- _Document source_
● ● ● ● ●
La rationalisation systémique et aveugle des coûts constitue l'autre obstacle au développement des acteurs privés dans l'offre de santé. Des manquements graves en matière de qualité ont ainsi sérieusement fragilisé ces derniers mois les EHPAD et les centres dentaires, notamment après les scandales Orpea et Proxidentaire tant aux yeux des patients, résidents et aidants qu'aux yeux des autorités de tutelle et pouvoirs publics.
Le manque d'investissement dans les systèmes d'information santé, à l'image des acteurs du grand âge pour les fonctions opérationnelles ou cœur de métier, est également un écueil. Cela entraîne une sous-optimisation des stratégies de développement et entrave la coordination des prestations.
Le secteur public hospitalier s'est péniblement relevé en 2021 de la crise sanitaire, affichant un niveau d'activité en volume inférieur à celui de 2019. L'hôpital public reste en proie à de profondes restructurations et réorganisations symbolisées par une rationalisation des capacités hospitalières qui dépasse le cadre du virage ambulatoire et une montée en puissance poussive des GHT (groupements hospitaliers de territoire).
A l'opposé, le secteur privé a renoué dès 2021 avec des niveaux d'activité conformes à 2019. Engagé dans une démarche très avancée de substitution de capacités en hospitalisation complète par des places d'hospitalisation partielle, il poursuit son développement soutenu dans les activités de moyen séjour.
Le secteur public hospitalier n'a pas encore atteint le niveau de maturité organisationnelle et d'efficience des grands groupes de santé privés. Si la tâche est autrement plus ardue que pour ces groupes, les ajustements attendus d'ici 2024 au niveau des GHT doivent permettre au secteur public de freiner un repli qui offre à un secteur privé mature et dynamique l'opportunité de renforcer ses parts de marché dans de nombreux domaines et territoires.
● ● ● ● ●
(Entrées de données enregistrées)
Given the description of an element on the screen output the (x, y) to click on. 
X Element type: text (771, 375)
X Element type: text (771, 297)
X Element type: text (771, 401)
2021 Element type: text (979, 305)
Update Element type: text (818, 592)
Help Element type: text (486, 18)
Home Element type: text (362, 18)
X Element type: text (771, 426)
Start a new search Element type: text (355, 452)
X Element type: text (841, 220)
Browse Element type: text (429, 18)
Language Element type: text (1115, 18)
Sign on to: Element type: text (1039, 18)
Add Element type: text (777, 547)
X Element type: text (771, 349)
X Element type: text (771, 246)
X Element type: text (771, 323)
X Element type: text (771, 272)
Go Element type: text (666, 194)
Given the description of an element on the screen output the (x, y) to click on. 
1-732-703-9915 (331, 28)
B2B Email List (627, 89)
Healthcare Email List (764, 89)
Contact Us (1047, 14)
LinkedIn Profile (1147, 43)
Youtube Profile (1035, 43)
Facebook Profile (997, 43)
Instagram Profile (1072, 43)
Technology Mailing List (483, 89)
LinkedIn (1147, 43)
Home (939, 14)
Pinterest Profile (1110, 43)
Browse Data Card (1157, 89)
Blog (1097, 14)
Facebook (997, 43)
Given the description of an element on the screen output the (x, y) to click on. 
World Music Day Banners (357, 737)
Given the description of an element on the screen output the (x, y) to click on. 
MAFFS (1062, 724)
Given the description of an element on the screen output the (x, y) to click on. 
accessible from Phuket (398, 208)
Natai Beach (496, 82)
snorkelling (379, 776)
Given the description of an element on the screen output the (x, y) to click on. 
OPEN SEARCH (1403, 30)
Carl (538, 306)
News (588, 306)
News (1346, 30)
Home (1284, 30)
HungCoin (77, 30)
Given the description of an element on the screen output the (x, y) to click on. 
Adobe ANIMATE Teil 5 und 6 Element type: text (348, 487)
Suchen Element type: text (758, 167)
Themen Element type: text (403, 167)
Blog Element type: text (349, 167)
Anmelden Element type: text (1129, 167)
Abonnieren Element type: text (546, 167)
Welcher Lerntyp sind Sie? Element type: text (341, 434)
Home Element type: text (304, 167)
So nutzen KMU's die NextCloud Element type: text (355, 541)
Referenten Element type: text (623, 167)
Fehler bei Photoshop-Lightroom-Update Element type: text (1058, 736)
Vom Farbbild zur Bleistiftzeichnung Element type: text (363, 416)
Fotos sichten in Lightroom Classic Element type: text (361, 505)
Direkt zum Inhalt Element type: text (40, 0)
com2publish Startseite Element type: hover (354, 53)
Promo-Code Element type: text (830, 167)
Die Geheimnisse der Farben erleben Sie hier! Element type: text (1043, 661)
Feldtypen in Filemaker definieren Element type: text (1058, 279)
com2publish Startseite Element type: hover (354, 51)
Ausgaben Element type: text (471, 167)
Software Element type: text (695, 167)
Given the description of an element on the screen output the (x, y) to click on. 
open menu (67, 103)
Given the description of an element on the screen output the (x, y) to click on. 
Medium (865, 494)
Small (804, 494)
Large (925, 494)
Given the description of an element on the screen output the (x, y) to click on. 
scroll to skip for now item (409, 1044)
● ● ● ● ●
- _Liste des tâches_
1. D'après l'extrait sur l'offre de santé, quels scandales ont fragilisé les EHPAD et les centres dentaires ?
2. Rédigez la suite de l'extrait sur l'offre de santé après sa dernière phrase.
Les entrées enregistrées n'ont aucun rapport avec l'extrait sur l'offre de santé.

- _Réponses aux tâches_
1. Les scandales Orpea et Proxidentaire.

2.
Malgré l'émergence progressive de véritables « hôpitaux privés » avec de larges spectres d'activités, les 4/5ème des cliniques MCO (médecine - chirurgie - obstétrique) sont des établissements « polaires » ou « multipolaires ». Les 4/5ème des établissements SMR privés commerciaux sont des centres de soins de suite hospitaliers, services de soins de suite de petite taille rattachés à une structure de court séjour (MCO) et utilisés comme capacités de dégagement. En retrait dans les soins de longue durée, le secteur privé commercial occupe une place de choix dans l'hémodialyse et la radiothérapie externe. En clair, le privé commercial est engagé dans la création de « pôles d'excellence ».
Les groupes sanitaires stricto sensu comme Ramsay Santé ou encore ELSAN se partagent le leadership du secteur des cliniques privées commerciales devant des groupes spécialisés dans la prise en charge des pertes d'autonomie provisoires ou permanentes comme Orpea ou Korian. Les modèles économiques de ces groupes trouvent toute leur pertinence dans la valorisation de leur cœur de métier, qu'ils soient bâtis dans une logique de spécialisation dans le MCO, de multi-spécialisation et de complémentarité entre le MCO et les SMR ou selon une logique d'intégration d'une filière de prise en charge.